Print this span of the material below exactly: the line with "[TikTok] (582, 15)", the line with "The Ultimate Cruelty-Free", and every line between them, but nothing else.

# RECORD EXTRACTS
──────────

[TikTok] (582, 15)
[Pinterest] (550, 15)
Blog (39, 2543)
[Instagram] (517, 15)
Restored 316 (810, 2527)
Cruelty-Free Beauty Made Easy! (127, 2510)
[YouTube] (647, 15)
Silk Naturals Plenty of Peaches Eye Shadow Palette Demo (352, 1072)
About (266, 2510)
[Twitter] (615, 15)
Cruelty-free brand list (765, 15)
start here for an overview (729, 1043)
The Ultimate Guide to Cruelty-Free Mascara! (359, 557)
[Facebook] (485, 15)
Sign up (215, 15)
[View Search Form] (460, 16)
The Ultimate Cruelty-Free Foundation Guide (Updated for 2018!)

──────────

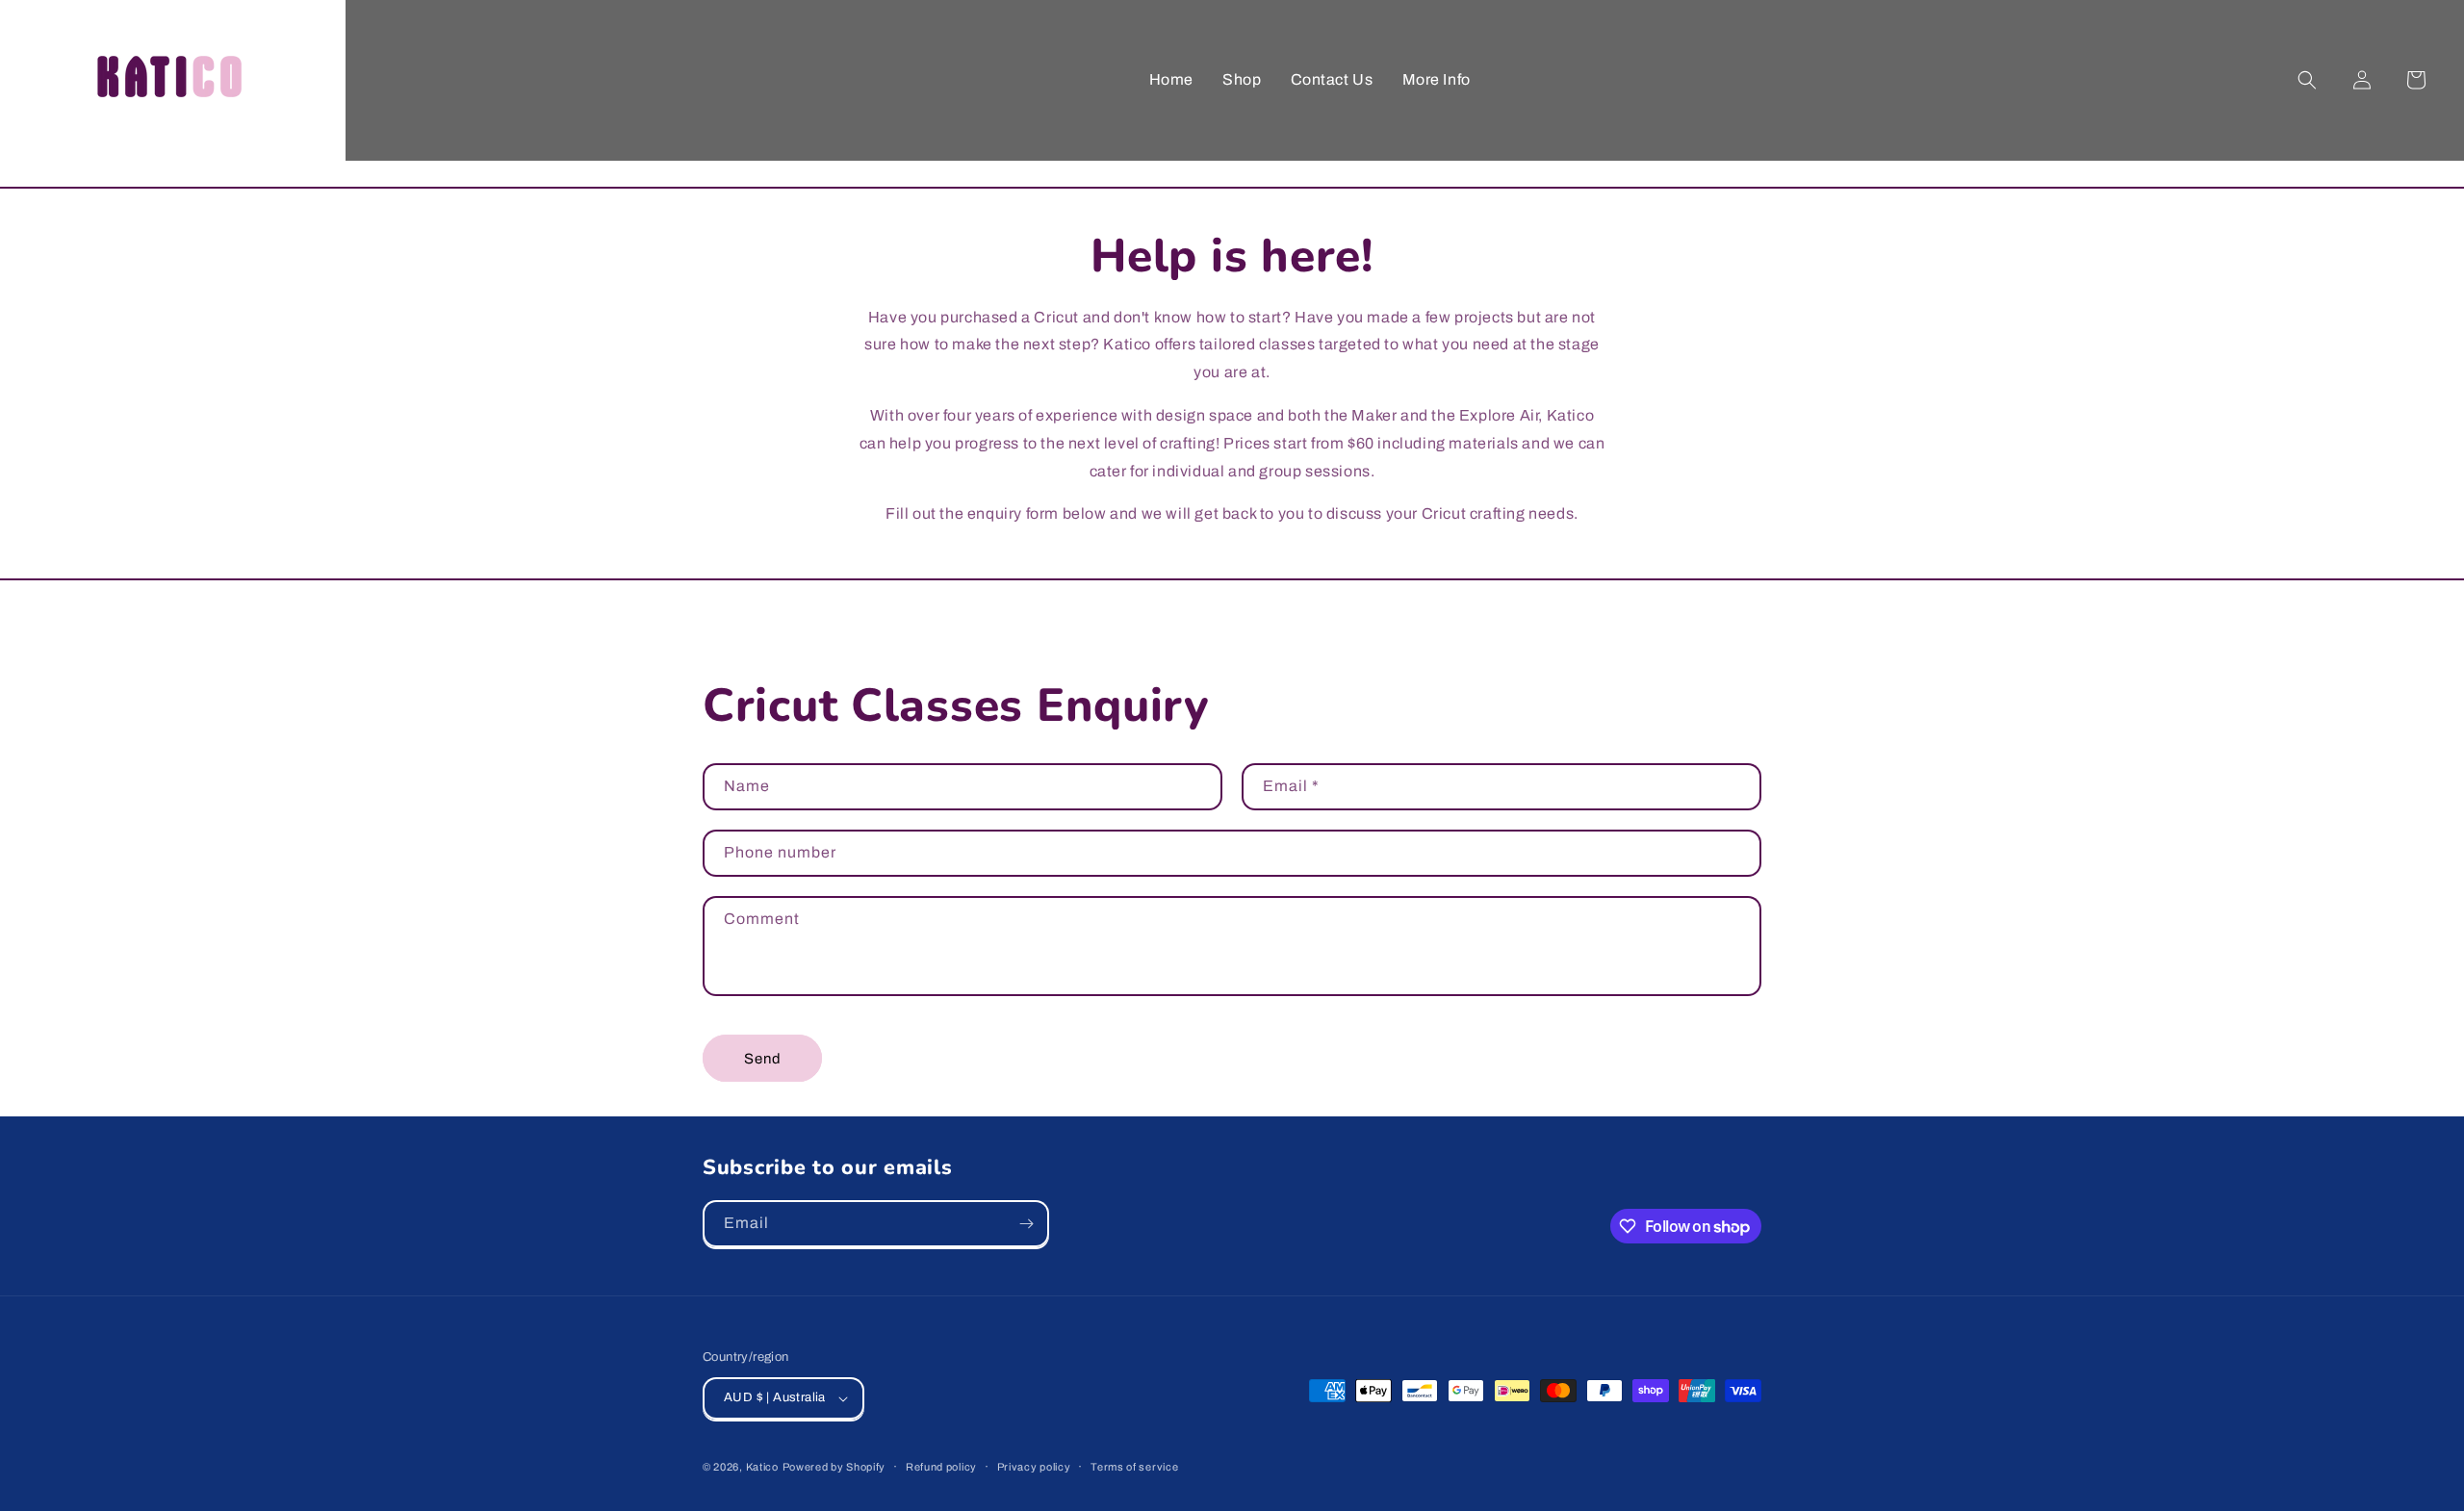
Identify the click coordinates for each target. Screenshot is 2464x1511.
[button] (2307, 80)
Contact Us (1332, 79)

──────────

# RESULT
[TikTok] (582, 15)
[Pinterest] (550, 15)
Blog (39, 2543)
[Instagram] (517, 15)
Restored 316 (810, 2527)
Cruelty-Free Beauty Made Easy! (127, 2510)
[YouTube] (647, 15)
Silk Naturals Plenty of Peaches Eye Shadow Palette Demo (352, 1072)
About (266, 2510)
[Twitter] (615, 15)
Cruelty-free brand list (765, 15)
start here for an overview (729, 1043)
The Ultimate Guide to Cruelty-Free Mascara! (359, 557)
[Facebook] (485, 15)
Sign up (215, 15)
[View Search Form] (460, 16)
The Ultimate Cruelty-Free Foundation Guide (Updated for 2018!)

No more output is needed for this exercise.